Microstructure and mechanical properties of b4c-tib2 composites reactive sintered from B4C + TiO2 precursors

Abstract

Ceramic composites consisting of a boron carbide (B4C) matrix and titanium diboride (TiB2) secondary phase were obtained by reactive sintering from boron carbide powder with 40 and 50wt.% of titanium dioxide (TiO2) additive.
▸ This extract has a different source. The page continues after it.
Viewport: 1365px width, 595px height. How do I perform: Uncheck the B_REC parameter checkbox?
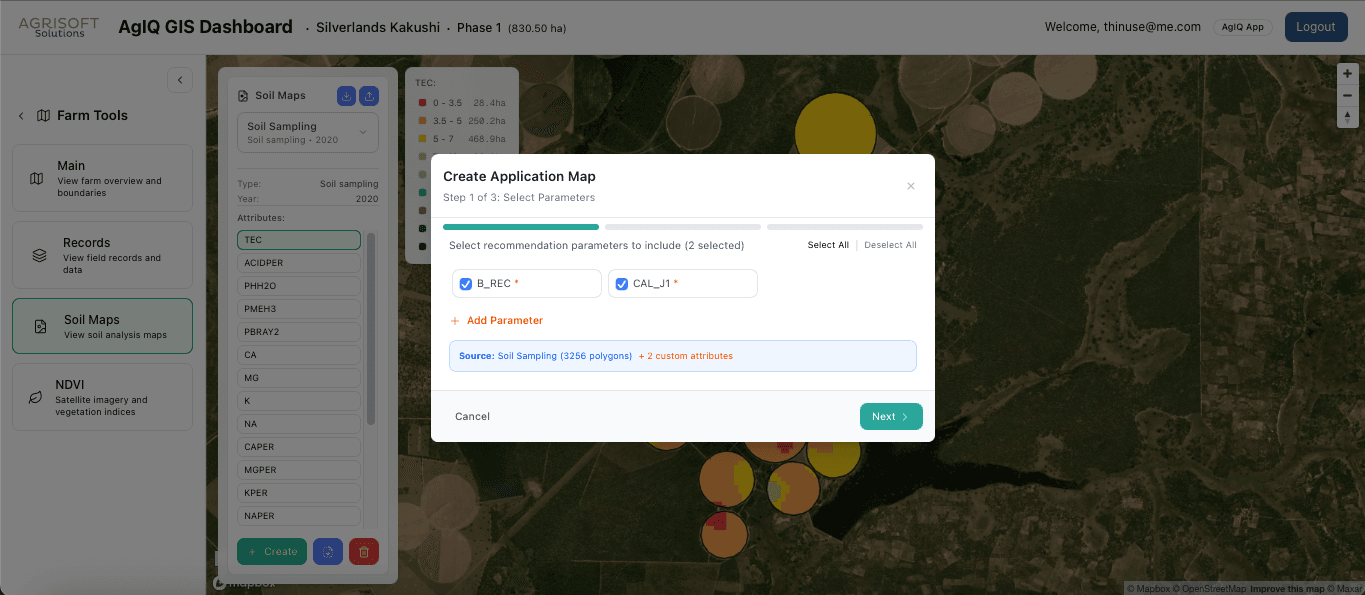[465, 284]
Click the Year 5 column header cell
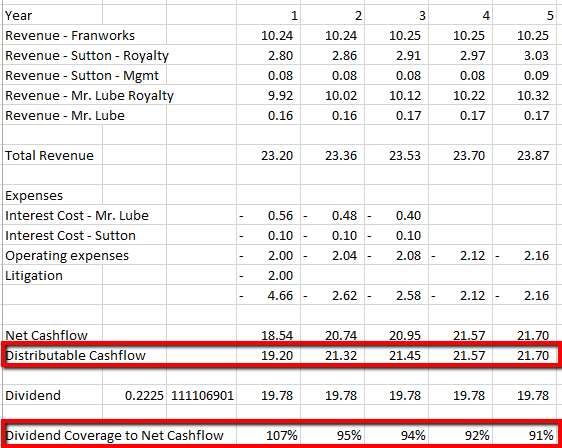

The same sintering temperature of 1850?C and pressure of 35MPa, but different sintering times from 15 to 60min, were applied during reactive hot pressing of the composites in vacuum. The effects of TiO2 content and sintering time on phase compositions, microstructures and mechanical properties of the composites were studied. The TiO2 additive enhanced densification of the B4C-TiB2 ceramic composites. Both Vickers hardness and the fracture toughness of the composites increased with prolongation of sintering time. The highest hardness of 29.8GPa was achieved for the composite with 29.6 vol.% of TiB2 obtained by sintering of the precursor with 40wt.% of TiO2 additive for 60min. The fracture toughness reached a maximum value of 7.5MPa?m1/2 for the composite containing 40.2 vol.% of TiB2, which was fabricated by reactive sintering of the precursor with 50wt.% of TiO2 additive for 60min.